Antiquorum Orders Audit of ‘Financial Management’

Antiquorum Auctioneers, the world’s leading fine watch auction house, is conducting an audit “regarding financial management and governance” in the wake of the departure of its founder and former chairman; its former managing director, and its former financial and administrative director.

The audit was “ordered,” said an Aug. 22 statement issued by Antiquorum, following the Aug. 2 ouster of Osvaldo Patrizzi, founder, chairman, and chief executive officer of Antiquorum by its majority shareholders on Aug. 2. Patrizzi planned to retire at the end of 2008. However, this took “immediate effect after irreconcilable opinions with regard to the strategic focus of the company became explicit,” says Antiquorum’s statement.

Also leaving about the same time as Patrizzi were Michel Cohendet, managing director of Antiquorum, and his son Alex Cohendet, Antiquorum financial and administrative director. The Antiquorum statement made no mention of them.

Concerning the audit of Antiquorum’s books, Antiquorum spokesperson Karin Tasso earlier told JCK that it might take “some weeks more,” and that the action “isn’t unusual. It occurs whenever you have a big change like this, when you start fresh.” Antiquorum also closed the showroom at its headquarters in Geneva, Switzerland, for the first half of August for inventory control.

Temporarily succeeding Patrizzi is John Tsukahara, a director of ArtistHouse Holdings, the Japanese company which became a partner of Antiquorum in 2006 and now holds majority control. Tsukahara has “taken over ad interim management” of Antiquorum, said the Aug. 22 statement. JCK was told earlier that Antiquorum’s new management is seeking someone to fill the post permanently.
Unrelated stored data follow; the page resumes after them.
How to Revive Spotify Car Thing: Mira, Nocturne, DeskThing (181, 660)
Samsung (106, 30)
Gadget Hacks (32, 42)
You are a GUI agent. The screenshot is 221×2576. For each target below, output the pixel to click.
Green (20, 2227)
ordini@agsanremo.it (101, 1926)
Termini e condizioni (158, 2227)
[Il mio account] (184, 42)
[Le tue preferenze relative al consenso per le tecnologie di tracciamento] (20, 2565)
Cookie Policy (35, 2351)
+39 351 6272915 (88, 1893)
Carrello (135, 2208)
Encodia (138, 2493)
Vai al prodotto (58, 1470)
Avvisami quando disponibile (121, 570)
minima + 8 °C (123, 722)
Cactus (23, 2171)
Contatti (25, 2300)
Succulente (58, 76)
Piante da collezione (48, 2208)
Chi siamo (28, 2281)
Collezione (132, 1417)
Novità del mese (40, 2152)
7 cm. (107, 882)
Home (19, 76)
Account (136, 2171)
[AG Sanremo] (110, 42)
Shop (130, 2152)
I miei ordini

The sudden departure of Patrizzi, a pioneer in online watch auctions and cultivating the international watch collectors’ market, had sparked some comments and questions in Internet chatrooms and forums for watch enthusiasts since early August. However, Antiquorum’s Aug. 22 statement is its formal comment on the matter.

“Despite Mr. Patrizzi’s pre-term department, business is in full swing” said Tasso. Its operations, long-term projects, planned events, and scheduled auctions are unaffected, she said. Antiquorum’s team of well-known watch experts, such as Brandon Thomas and Etienne Lemenager, continue to do “intensive work” on upcoming auctions, she noted. “We look forward to an exciting autumn auction season,” in particular the Sept. 20th “Only Watch” auction in Monaco, held under the patronage of Prince Albert II of Monaco, and led by auctioneers Brandon Thomas and Nicholas Mauboussin.

Also unaffected is TimeZone.com, the world’s largest English language community Web site for wristwatch enthusiasts, which Antiquorum bought early this year.

Osvaldo Patrizzi founded Antiquorum in 1974 and built it into the world’s leading auction house for fine timepieces and a leading source for the world’s watch collectors. Antiquorum has chalked up many world records in auctions of watches, clocks, and other timekeeping devices. In recent years, about 80 percent of all watches sold at auction above $800,000 were sold by it.

Antiquorum is an Internet pioneer, being the first auction house (in the early 1980s) to takes its watch auctions online (letting collectors both follow an auction and bid online). It’s known for its beautiful watch auction catalogs and for its thematic auctions, such as “The Quarter Millennium of Vacheron Constantin” (2005), with sales totaling $15.1 million, a record for the brand, or the April 2007, “Omegamania” auction of 300 rare Omega watches, totaling $5.5 million, which set several world records.

Today Antiquorum is headquartered in Geneva, with branches in 10 cities serving 13 countries, including New York (Antiquorum USA); London, Moscow, Paris, Milan, Munich, Shanghai, and Tokyo.

In 2006, Antiquorum sold 50 percent of its equity for about $30 million to Tokyo-based ArtistHouse Holdings Inc., which has businesses in entertainment, publishing, and Internet technology. The deal kept Patrizzi as Antiquorum’s chairman and CEO, and was expected to enable Antiquorum to expand its Asian publishing and Internet operations.

Early this year, Antiquorum announced its purchase of 13-year-old Timezone.com, the largest English language community Web site for watch enthusiasts, with over 45,000 registered users worldwide.